Cryptocurrency and blockchain now both have many planned uses. However, originally they were intended to be used as currency, in a similar (if not quite the same) way to the fiat currencies we’ve all been using for centuries.
But things have turned out a little differently, and many cryptocurrencies are difficult or even impossible to use in that way. Some companies are accepting crypto payments, and these kinds of transactions are more common online than in the physical world, but they’re still far from mainstream.
Right now, crypto is more of a space for speculation and investment than a means of paying for goods and services.
But why shouldn’t it be used as a currency? There are tons of advantages to using crypto rather than fiat money to pay for things. Advantages like improved ease of use, lower fees, potentially lower waiting times, lack of third party interference, and much more.
And some startups, like T.OS, are seeking to encourage wider acceptance of cryptocurrency as a means of payment in the physical world in places like stores, coffee shops, and bars. They want to help propel cryptocurrency into the mainstream by making it easier and more attractive for vendors to accept it.
They want to do this by overcoming some of the barriers that stand in the way of mainstream crypto adoption. Let’s take a look at the good and bad points of paying with crypto in the real world, and what the future might hold.
There are plenty of good reasons to buy goods and services with cryptocurrency on your local high street. It’s a secure, decentralized payment system with no clunky interference by third parties. That ensures smooth, clear payments with straightforward terms and conditions.
Crypto also has the potential to be much cheaper than other payment methods, and also much quicker. It’s not quite there yet, and we’ll address this in more detail later on.
One of the things holding back mainstream crypto adoption is its volatility. Cryptocurrencies are notoriously volatile and tend to swing back and forth in price quite violently.
Anyone who was invested in a currency like Bitcoin toward the end of 2017 is well aware of the massive changes in price that can take place rapidly — the currency halved in value in around a month.
This is a problem for vendors who might want to accept cryptocurrency. If they accept payment in crypto one day, that same amount of crypto might be worth far less the following day, before they have time to sell or exchange it.
Unless you’re a serious crypto enthusiast or prepared to take a big risk with your business’ profits, this kind of volatility is a big turn off for merchants.
Another issue is the transaction time. As mentioned above, crypto has the potential to process transactions much more quickly than other methods like Visa and PayPal. However, due to the way cryptocurrencies are currently structured, waiting times can skyrocket at busy times.

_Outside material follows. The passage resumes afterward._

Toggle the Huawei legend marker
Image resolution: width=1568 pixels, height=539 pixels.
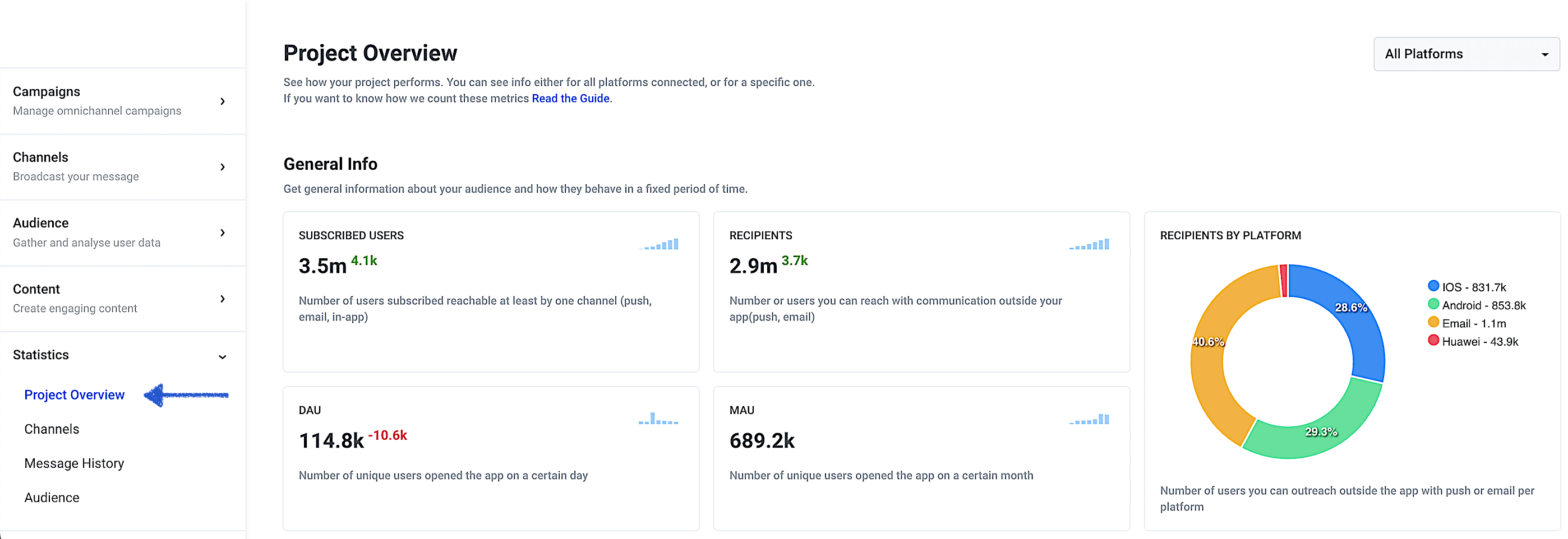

Nobody wants to be stood around for several minutes, waiting for their payment to authorize while their coffee goes cold and their lunch hour slowly rolls by.
So what’s the solution to these issues? T.OS might well have the answer, and although their project is currently confined to Singapore, it’s showing a lot of promise.
The Future — Bringing Crypto to the High Street
T.OS’ approach is fairly simple. They have two separate currencies, on two different blockchains. The first currency, T.OS, is an ordinary crypto token that can be traded on crypto exchanges and has no fixed price.
However, in special exchanges, users can swap this coin for another one, called T.OSP. This one does have a fixed price, and it’s pegged to the local currency wherever the exchange is located. So in the U.S. one T.OSP might be worth one USD, and at the same time in Canada, one T.OSP would be worth one CAD.
This is important because it means the coin doesn’t fluctuate in price like other cryptocurrencies. Merchants can accept payment in T.OSP, safe in the knowledge that it will be worth the same when they exchange it for fiat money.
The T.OS system also aims to be quick and cheap to use, challenging other payment methods.
The future of crypto on the high street is hard to forecast, but there’s a lot to be optimistic about. Addressing and tackling concerns about volatility and transaction times could be the key to bringing crypto payments to the masses once and for all.